BEGIN

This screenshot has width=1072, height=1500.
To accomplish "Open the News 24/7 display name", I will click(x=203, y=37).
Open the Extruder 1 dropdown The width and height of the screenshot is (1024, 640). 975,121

END
BEGIN

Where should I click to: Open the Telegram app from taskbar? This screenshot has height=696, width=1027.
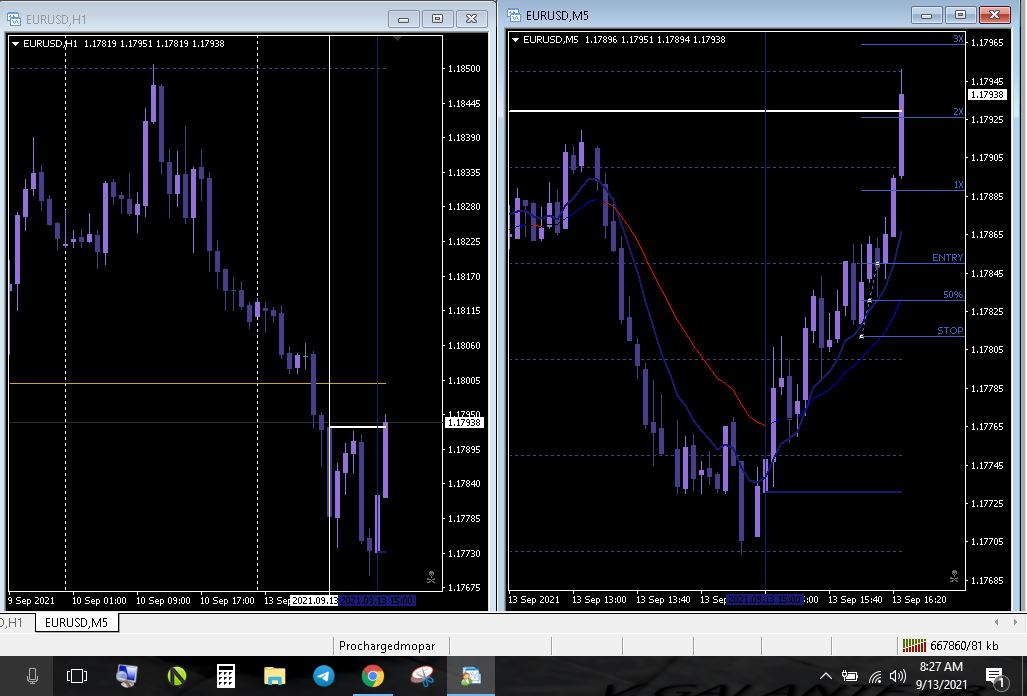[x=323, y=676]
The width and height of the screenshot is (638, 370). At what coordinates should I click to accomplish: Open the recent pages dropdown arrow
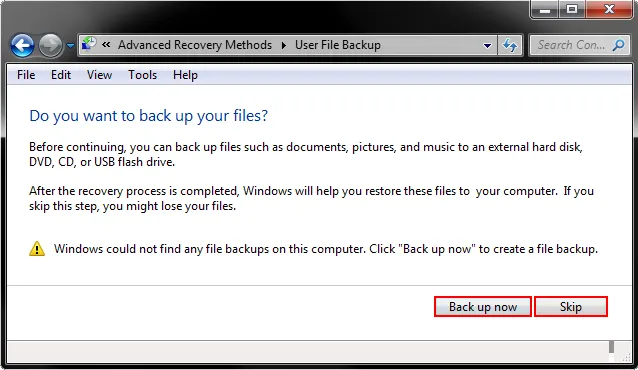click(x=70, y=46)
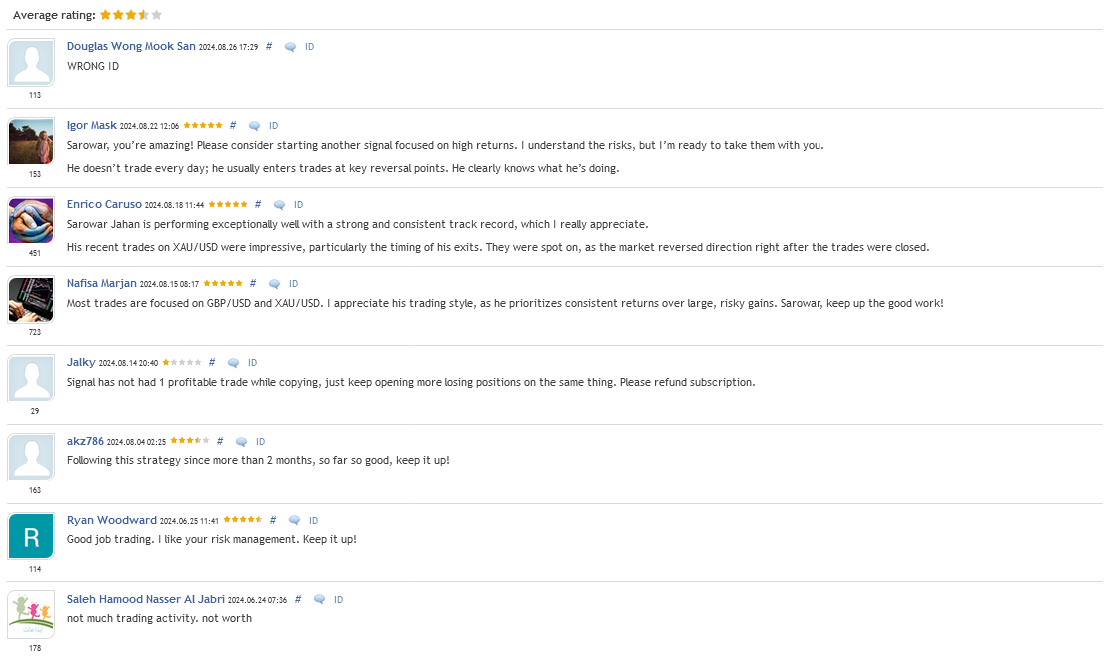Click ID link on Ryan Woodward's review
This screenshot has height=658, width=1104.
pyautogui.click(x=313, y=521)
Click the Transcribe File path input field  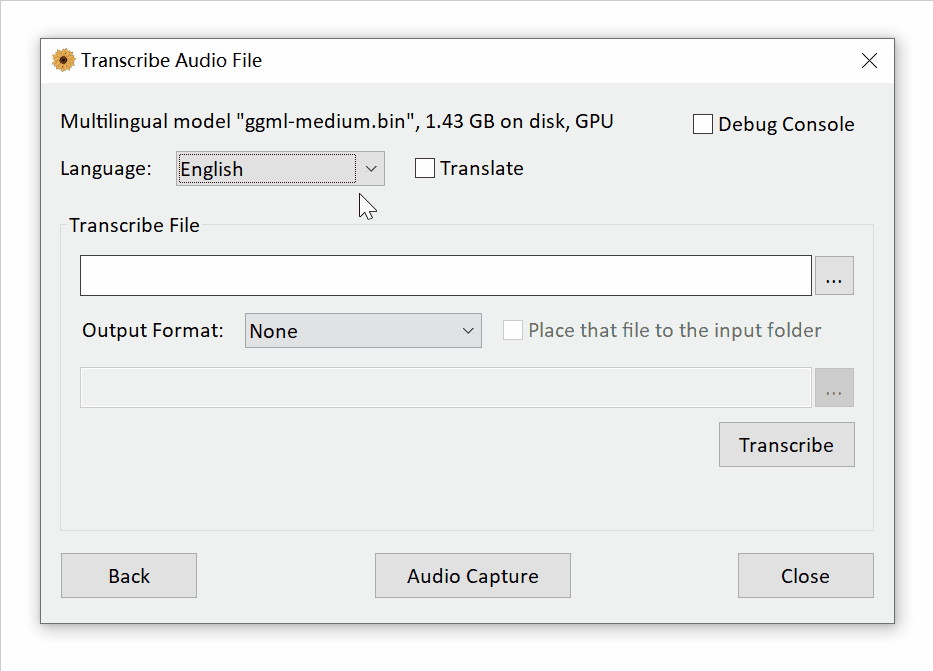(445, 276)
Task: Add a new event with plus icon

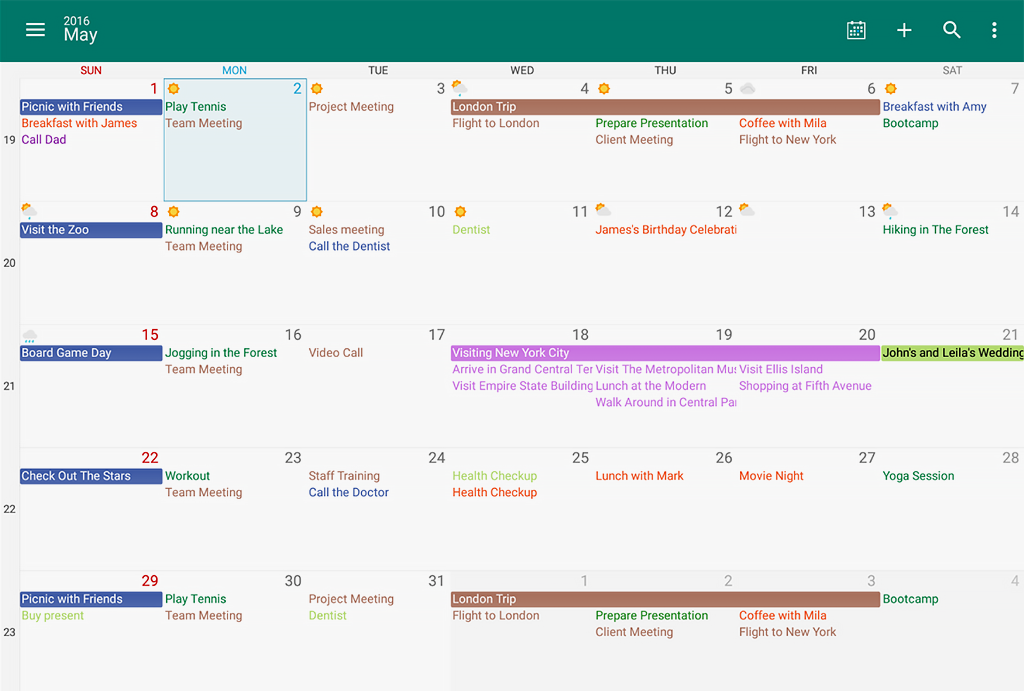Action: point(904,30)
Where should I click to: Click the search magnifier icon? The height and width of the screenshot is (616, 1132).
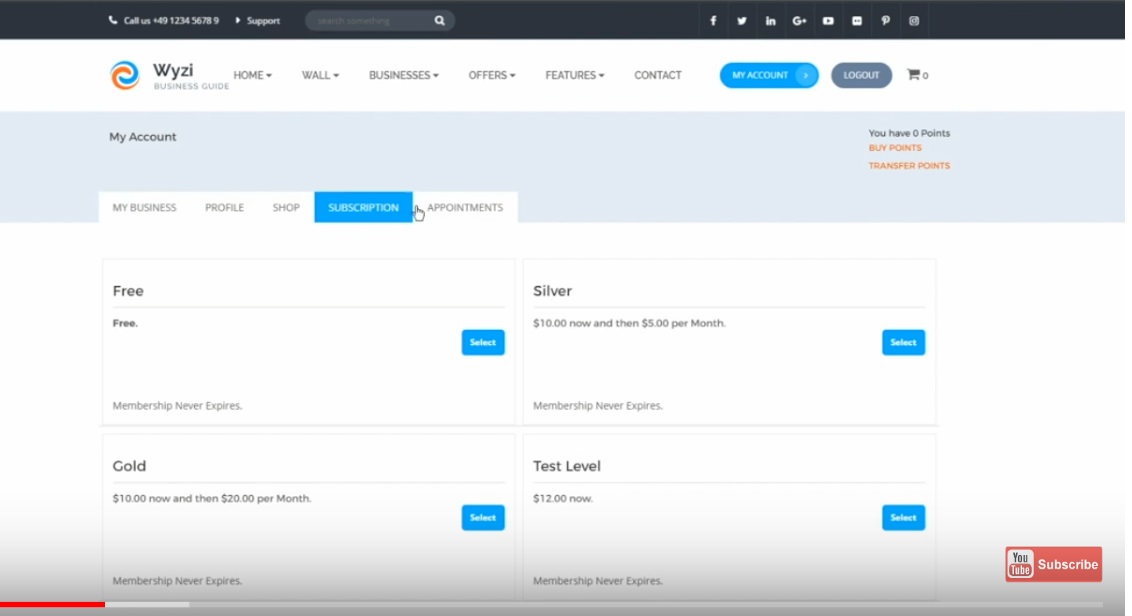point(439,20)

END
BEGIN

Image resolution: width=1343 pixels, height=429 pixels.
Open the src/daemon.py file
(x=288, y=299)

END

Task description — Take the entries above and return only the lines from the one with "This screenshot has width=1072, height=1500." to the one with "Open the Extruder", both included, unchanged.

Expected answer —
This screenshot has width=1072, height=1500.
To accomplish "Open the News 24/7 display name", I will click(x=203, y=37).
Open the Extruder 1 dropdown The width and height of the screenshot is (1024, 640). 975,121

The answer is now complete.